Short exercise: Set out every line of the listing below as a numbered list, omitting the blank lines.

**** Entries supplied

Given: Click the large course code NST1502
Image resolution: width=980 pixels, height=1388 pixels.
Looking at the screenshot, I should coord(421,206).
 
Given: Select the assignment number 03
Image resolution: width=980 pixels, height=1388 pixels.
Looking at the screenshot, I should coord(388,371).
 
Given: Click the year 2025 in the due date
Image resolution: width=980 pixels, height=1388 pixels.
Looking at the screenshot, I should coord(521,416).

********

Answer to the exercise:
1. Given: Click the large course code NST1502
2. Image resolution: width=980 pixels, height=1388 pixels.
3. Looking at the screenshot, I should coord(421,206).
4. Given: Select the assignment number 03
5. Image resolution: width=980 pixels, height=1388 pixels.
6. Looking at the screenshot, I should coord(388,371).
7. Given: Click the year 2025 in the due date
8. Image resolution: width=980 pixels, height=1388 pixels.
9. Looking at the screenshot, I should coord(521,416).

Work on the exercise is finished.